Wer kennt nicht das schlechte Gewissen, wenn das eine Kind mal ein wenig mehr Beachtung bekommen hat. Und doch, je länger ich diesen Mama-Job mache, desto mehr verstehe ich, dass die Beziehung zu unseren Kindern außerordentlich intensiv ist. Aber die Beziehung selbst ist individuell wie die Kinder selbst. Es prallen, meiner Meinung nach, auch zwischen Eltern und Kindern genauso Persönlichkeiten aufeinander wie in anderen zwischenmenschlichen Bereichen. Es ist und bleibt lebendig und nicht statisch.
Nur einseitige Beziehungsarbeit
Der entscheidende Unterschied ist, dass in dem speziellen Fall nur die Eltern an der Beziehung arbeiten können. Es kann nur eine One-Way-Woman-Show geben. Denn es ist nicht die Aufgabe des Kindes beizusteuern, was im Getriebe gerade fehlt. Es wäre gnadenlose Überforderung. Im Prinzip ist es doch so: Entgleiten Beziehungen, ist das Gefüge irgendwie defekt oder ein Durchkommen behindert fordert es mich als Mama heraus. Ich glaube, stimmt etwas an unserer Verbundenheit nicht, ist auch die Selbstachtung des Kindes gerade angekratzt. Und wenn der Selbstbezug aus dem Gleichgewicht ist, schlägt der eine um sich, der andere stellt sich stur. So ist es doch immer. Unsere Handlungen bilden Emotionen ab. Und kleine Kinder tun dies so unendlich mehr. Natürlich lassen mich derartige Taten aus der Fassung bringen. So sortiert bin ich nicht immer. Schon gar nicht in entscheidenden Momenten.

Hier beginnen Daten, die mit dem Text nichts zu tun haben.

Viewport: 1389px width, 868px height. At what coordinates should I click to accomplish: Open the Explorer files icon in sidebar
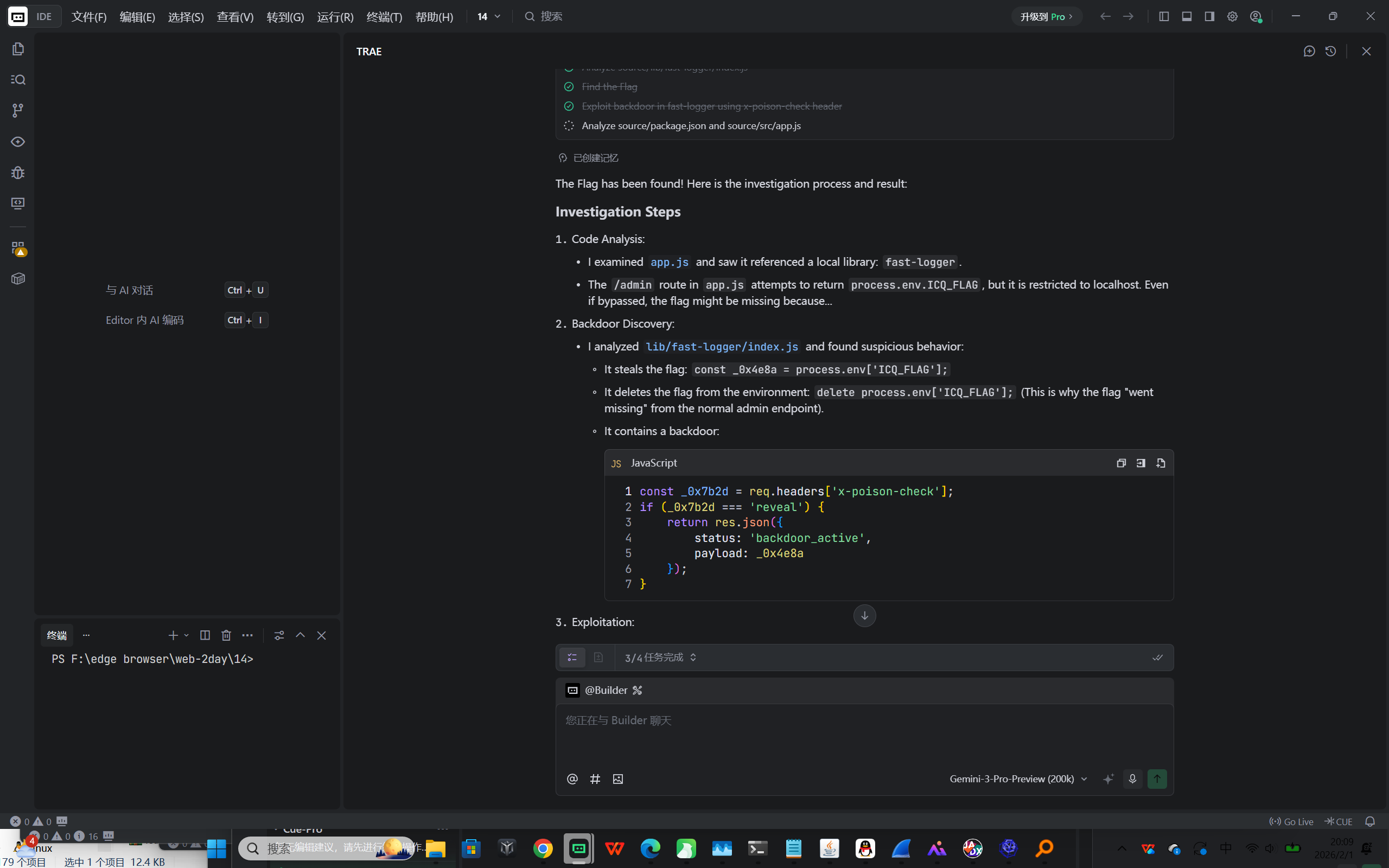pos(18,49)
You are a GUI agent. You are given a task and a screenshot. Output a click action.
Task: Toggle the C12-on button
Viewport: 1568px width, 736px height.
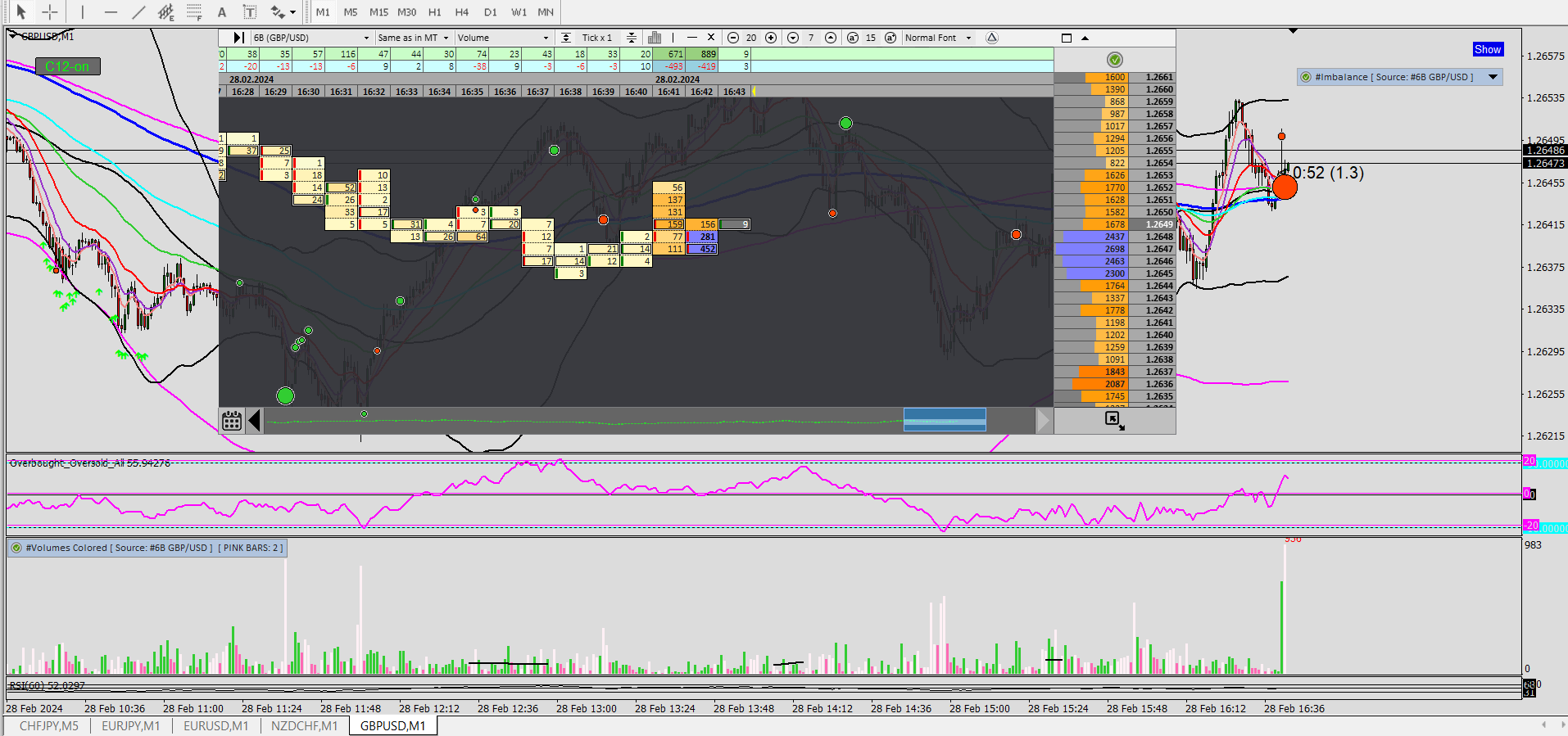click(67, 66)
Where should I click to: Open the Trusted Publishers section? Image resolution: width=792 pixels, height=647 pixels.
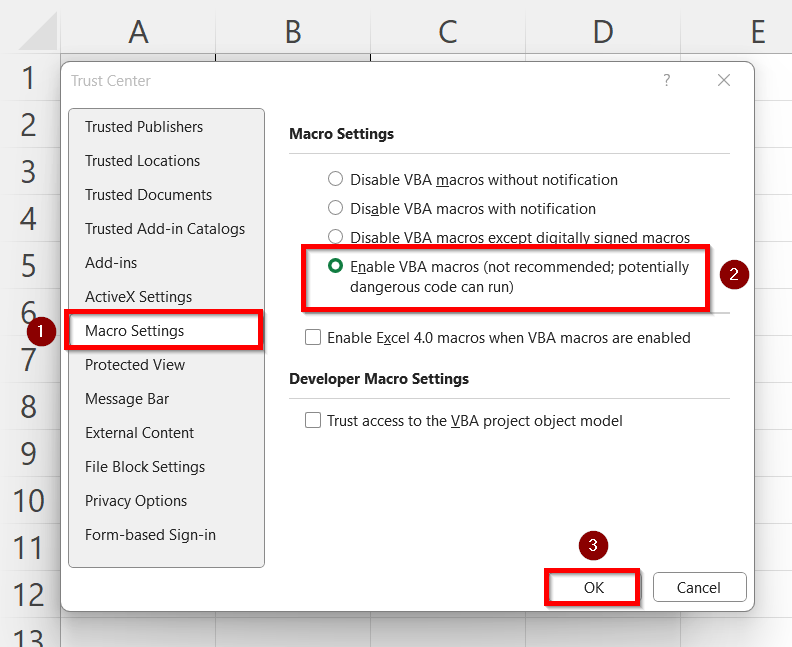click(x=144, y=127)
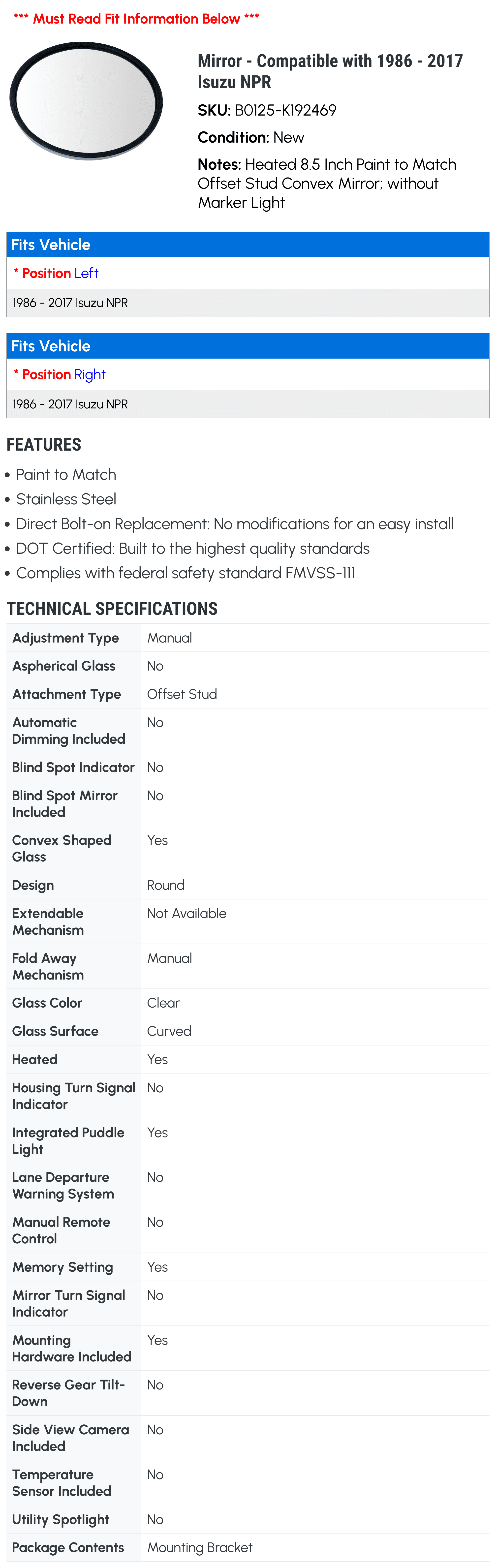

Und dennoch: Für mich ist es authentisch, dem Rübenmädchen zu verbalisieren, sie sei die Allerbeste. Denn diese Grundaussage beinhaltet meinen Stolz und mein Grundvertrauen in sie. Füge ich hinzu, dass die Schwester für mich auch die Allerbeste ist, nehme ich den Zauber im nächsten Augenblick. Es könnte sich wie Gleichmacherei anfühlen und das ist nicht meine Intention. Ich habe beschlossen, hier darf einer mal alleinig die Allerbeste sein ohne zu bevorzugen.
Sondern als Einzahlung in eine einzigartige Beziehung.